2020-November-19 Service Incident


Tuesday, November 19 17:40 - 19:30 CET

What happened:

We experienced an increased error rate for jobs in the us-west-1, eu-central-1 and us-east-1 datacenters.

Why it happened:

Back pressure from a third party provider caused a delay and build up of requests within the internal service responsible for starting new jobs. This delay caused a crash loop within our service.

How we fixed it:

Calls to the third party provider experience back pressure were disabled and rerouted to different end points that weren’t experiencing delays.

What we are doing to prevent it from happening again:

We’ve modified our services to route traffic via a more resilient path to our third party provider.  We’ve also modified our behaviour to drop messages on a queue without waiting for a response to eliminate the chance that back pressure causes our internal services to become overwhelmed.  In addition, we are going to add additional monitoring and alerting for these subsystems

Posted Nov 24, 2020 - 18:43 CET

Error rates have subsided.
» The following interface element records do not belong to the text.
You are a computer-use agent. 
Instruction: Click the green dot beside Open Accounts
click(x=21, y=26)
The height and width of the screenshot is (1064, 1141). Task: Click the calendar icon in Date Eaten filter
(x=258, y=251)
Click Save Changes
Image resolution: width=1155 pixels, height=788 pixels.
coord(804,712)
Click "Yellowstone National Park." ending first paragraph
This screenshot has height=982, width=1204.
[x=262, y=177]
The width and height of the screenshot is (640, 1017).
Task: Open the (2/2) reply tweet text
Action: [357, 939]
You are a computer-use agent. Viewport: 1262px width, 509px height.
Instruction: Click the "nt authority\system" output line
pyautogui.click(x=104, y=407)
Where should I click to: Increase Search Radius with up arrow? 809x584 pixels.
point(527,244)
All services are fully operational
Posted Nov 19, 2020 - 20:39 CET
We have taken remedial action and are seeing improvements. We are monitoring.
Posted Nov 19, 2020 - 19:45 CET
We are seeing a high error rate on automated browser and emusim tests, as well as non-legacy RDC tests. We are continuing to investigate.
Posted Nov 19, 2020 - 18:46 CET
We are experiencing a service incident. We are currently determining the scope of the issue and will update shortly once that has been established.
Posted Nov 19, 2020 - 18:34 CET